Interpretation of Findings (2 hours): Once the "dig" is complete, the groups will analyze their "findings". They should discuss and interpret what these findings might tell us about the ancient people who built Göbekli Tepe and the role of religion in early human societies.
Report Preparation (4 hours): Each group will prepare a detailed report of their expedition, following the provided structure: Introduction, Development, Conclusions, and Used Bibliography.
In the Introduction, students should provide a brief overview of Göbekli Tepe and its significance, and explain the objective of their expedition. They should also mention the sources they used for their research.
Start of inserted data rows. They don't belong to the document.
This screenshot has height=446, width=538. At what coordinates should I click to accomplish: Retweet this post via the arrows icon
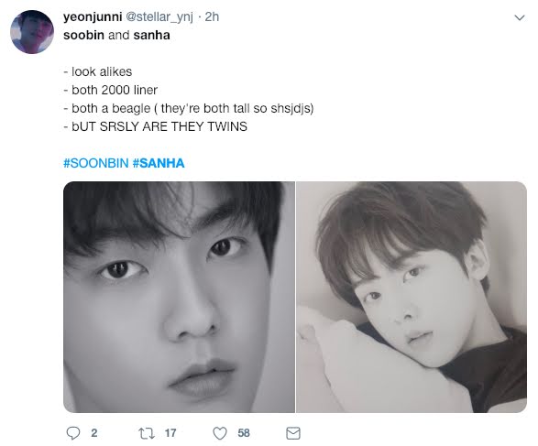click(146, 433)
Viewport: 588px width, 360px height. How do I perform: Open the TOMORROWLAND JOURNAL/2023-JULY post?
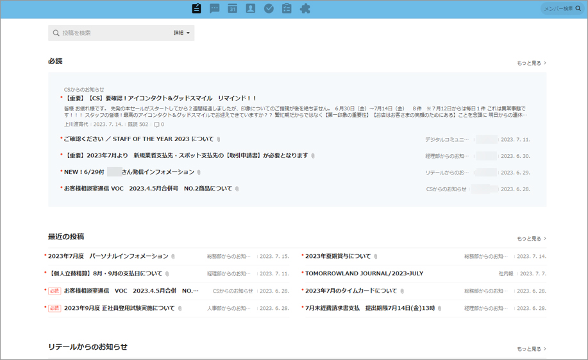pyautogui.click(x=364, y=273)
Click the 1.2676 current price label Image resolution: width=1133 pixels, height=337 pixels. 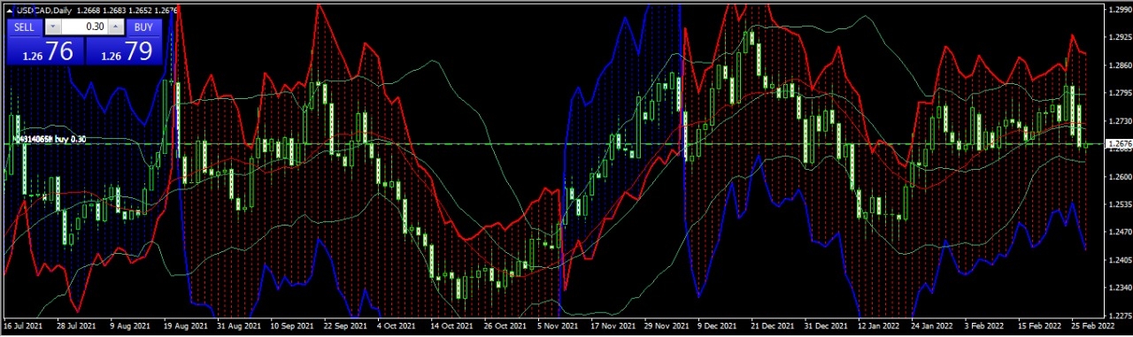pyautogui.click(x=1117, y=143)
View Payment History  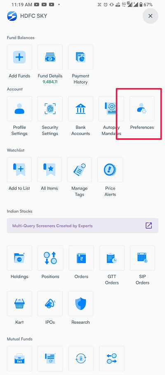pyautogui.click(x=80, y=57)
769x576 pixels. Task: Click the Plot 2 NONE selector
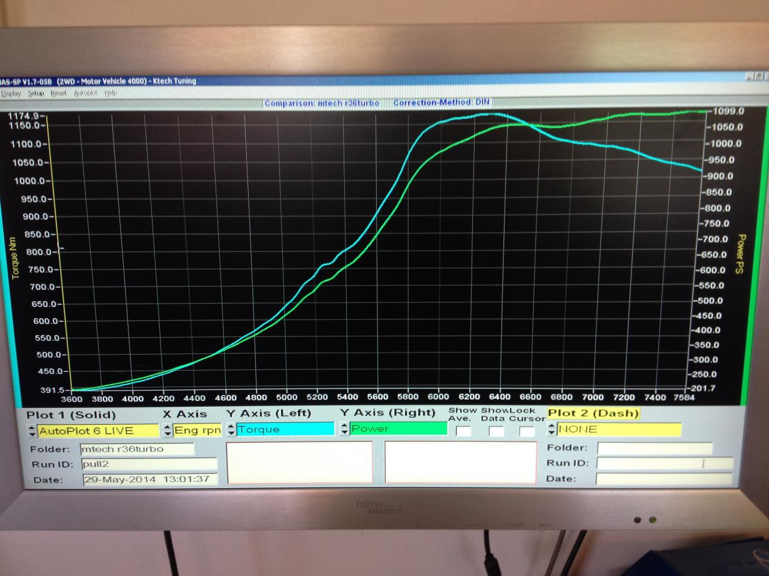(x=619, y=429)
The Development section should detail the planning and execution of their archaeological dig, the findings they obtained, and their interpretation of these findings. This section should be supplemented with photos or illustrations of their simulated dig and findings.
In the Conclusions, students should summarize their main findings, reflect on what they learned from the project, and discuss the implications of Göbekli Tepe for our understanding of human civilization.
The Used Bibliography should list all the sources they consulted for their project.
Presentation (1 hour): Each group will present their findings and report to the class, encouraging questions and discussion.
At the end of the project, each group will submit:
- A written report following the provided structure.
- A visual presentation (optional).
- A reflection statement on the project (included in the Conclusions of the report).
The report should be detailed, well-organized, and clearly written. The reflection statement should discuss the skills they developed during the project, the challenges they faced, and how they overcame them.
The project will be evaluated based on the following criteria:
Research and Understanding (25%): Did the group show a deep understanding of the topic? Did they conduct thorough research and use reliable sources?
Planning and Execution of the Dig (25%): Did the group create a comprehensive plan for the dig? Did they execute the dig effectively?
Interpretation of Findings (20%): Did the group interpret their findings in a logical and informed way? Did they draw connections between their findings and the site's historical context?
Report and Presentation (20%): Was the report well-structured and detailed? Was the presentation clear and engaging?
Collaboration and Time Management (10%): Did the group work well together? Did they manage their time effectively to complete the project on time?
Remember, the goal of this project is not just to learn about Göbekli Tepe, but also to develop important skills like collaboration, problem-solving, and creative thinking. Good luck, and enjoy your archaeological expedition!